Some people can fall asleep in an eerie silence and aren’t fazed by the honk of a car or the squeak of an old house. For many others, sleeping in silence is distracting or even borderline terrifying. To avoid restless nights due to the disruptive sounds of an unruly environment, many use television, music or noise machines to help them sleep.
This made us wonder — how is it some need absolute silence and some need sound just to rest? The answer is simple: Sleep is as unique as a thumbprint, and we all have different preferences on what allows us to sleep happy.
Silence vs. Sound Machine
The Silent Sleeper
For those who prefer to sleep in silence, it could simply be because you don’t have a negative or stressful association with silence. You find it peaceful and ideal for your sleep health. A sound emerging from the darkness won’t keep you from falling asleep or scare you awake because, for whatever reason, you are not worried about what’s going on in the night. Additional sounds from a TV or a machine may ultimately distract you from sleeping because the noise activates your brain instead of drowning out your thought process.

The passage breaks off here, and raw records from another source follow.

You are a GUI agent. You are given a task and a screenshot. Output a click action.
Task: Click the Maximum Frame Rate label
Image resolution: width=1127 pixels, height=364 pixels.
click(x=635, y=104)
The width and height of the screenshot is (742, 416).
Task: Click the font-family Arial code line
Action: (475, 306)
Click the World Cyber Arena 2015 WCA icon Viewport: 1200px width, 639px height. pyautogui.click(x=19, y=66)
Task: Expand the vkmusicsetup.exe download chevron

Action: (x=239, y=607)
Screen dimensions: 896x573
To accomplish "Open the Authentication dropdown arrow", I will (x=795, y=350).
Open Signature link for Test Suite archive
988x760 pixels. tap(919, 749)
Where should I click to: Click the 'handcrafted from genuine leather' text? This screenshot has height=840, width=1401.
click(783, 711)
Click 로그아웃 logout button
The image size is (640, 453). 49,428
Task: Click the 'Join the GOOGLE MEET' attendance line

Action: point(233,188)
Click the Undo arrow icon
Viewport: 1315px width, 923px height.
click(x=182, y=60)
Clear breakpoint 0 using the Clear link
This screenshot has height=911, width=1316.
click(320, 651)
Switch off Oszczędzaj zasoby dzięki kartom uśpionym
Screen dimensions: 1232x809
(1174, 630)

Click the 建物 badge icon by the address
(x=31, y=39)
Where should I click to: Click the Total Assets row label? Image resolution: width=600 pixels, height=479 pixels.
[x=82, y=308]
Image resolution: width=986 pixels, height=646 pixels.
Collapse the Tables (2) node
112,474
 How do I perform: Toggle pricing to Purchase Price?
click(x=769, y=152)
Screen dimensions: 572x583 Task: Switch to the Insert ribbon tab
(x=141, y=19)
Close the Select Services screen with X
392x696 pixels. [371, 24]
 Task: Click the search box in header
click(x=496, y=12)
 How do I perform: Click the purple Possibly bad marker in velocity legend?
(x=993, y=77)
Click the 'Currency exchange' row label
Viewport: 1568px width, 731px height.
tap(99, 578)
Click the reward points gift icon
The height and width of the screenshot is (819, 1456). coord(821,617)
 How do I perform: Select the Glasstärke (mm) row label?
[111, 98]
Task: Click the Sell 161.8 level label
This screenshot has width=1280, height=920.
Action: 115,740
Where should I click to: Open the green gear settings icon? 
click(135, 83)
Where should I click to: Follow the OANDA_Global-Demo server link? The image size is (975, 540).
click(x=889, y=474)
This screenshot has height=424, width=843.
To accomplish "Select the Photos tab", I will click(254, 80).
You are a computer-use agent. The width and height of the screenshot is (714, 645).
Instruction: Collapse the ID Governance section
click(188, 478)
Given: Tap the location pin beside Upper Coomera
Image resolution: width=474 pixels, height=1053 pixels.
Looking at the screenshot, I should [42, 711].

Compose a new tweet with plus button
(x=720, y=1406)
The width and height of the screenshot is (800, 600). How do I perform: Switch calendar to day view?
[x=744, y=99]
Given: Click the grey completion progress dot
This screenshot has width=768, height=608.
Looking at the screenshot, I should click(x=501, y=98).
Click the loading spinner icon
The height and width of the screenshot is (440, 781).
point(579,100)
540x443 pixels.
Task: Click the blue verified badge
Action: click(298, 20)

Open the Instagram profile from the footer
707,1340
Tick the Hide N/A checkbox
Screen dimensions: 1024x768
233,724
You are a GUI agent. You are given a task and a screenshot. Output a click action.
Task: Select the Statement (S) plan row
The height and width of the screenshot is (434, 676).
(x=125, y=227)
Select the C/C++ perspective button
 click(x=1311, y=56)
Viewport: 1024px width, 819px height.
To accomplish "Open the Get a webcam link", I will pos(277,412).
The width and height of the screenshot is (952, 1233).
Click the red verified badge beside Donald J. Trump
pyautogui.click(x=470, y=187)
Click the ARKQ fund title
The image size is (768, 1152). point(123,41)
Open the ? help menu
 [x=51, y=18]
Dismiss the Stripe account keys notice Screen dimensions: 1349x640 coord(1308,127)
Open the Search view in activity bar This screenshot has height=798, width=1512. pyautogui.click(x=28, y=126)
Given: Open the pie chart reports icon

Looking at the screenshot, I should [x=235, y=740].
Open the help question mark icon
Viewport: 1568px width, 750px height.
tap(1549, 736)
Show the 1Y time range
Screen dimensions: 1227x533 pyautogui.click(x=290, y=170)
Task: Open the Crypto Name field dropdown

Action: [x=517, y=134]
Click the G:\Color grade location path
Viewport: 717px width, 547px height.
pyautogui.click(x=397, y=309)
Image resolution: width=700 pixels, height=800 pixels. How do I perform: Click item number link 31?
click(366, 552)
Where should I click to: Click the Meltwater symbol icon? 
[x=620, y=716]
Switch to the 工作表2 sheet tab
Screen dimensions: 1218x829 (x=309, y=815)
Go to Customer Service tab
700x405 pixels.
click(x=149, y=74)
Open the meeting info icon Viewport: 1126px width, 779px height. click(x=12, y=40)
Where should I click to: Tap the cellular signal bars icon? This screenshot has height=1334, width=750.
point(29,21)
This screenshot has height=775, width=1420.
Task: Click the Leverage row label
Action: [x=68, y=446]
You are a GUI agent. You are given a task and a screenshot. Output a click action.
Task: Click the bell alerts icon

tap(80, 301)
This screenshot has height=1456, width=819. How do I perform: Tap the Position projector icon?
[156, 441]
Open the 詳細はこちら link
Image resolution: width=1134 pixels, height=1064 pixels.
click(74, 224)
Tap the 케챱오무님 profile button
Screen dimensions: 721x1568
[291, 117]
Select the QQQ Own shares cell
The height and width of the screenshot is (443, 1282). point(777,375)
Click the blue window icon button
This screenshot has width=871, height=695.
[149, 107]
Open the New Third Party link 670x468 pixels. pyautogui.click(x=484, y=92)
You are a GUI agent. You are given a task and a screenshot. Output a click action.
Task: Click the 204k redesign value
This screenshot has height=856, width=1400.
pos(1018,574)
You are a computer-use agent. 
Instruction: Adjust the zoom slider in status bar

The Sound (Machine) Sleeper
On the other hand, you may find yourself staring at the ceiling in bed, made sleepless by everything you hear. From a dog barking outside to the shift of an old house, every sound triggers a new train of thought that keeps your brain active and interferes with the process of relaxing and falling asleep. To distract your brain from itself, you leave on the TV or use a sound machine to get some decent rest.
It turns out sleep sound machines can do more than sidetrack your mind from a creaky old house. They can help decrease our brain’s craving for sensory input and can actually distract it from the sounds around us. Our brains are always on the lookout for stimulation and will pick up on anything that’s loud enough to grab its attention. So, when you jolt awake because you hear a car alarm, that’s your brain lighting up. White noise can provide just the right amount of volume and frequency to consistently hold the brain’s attention and tune out any sudden noises it would normally latch on to.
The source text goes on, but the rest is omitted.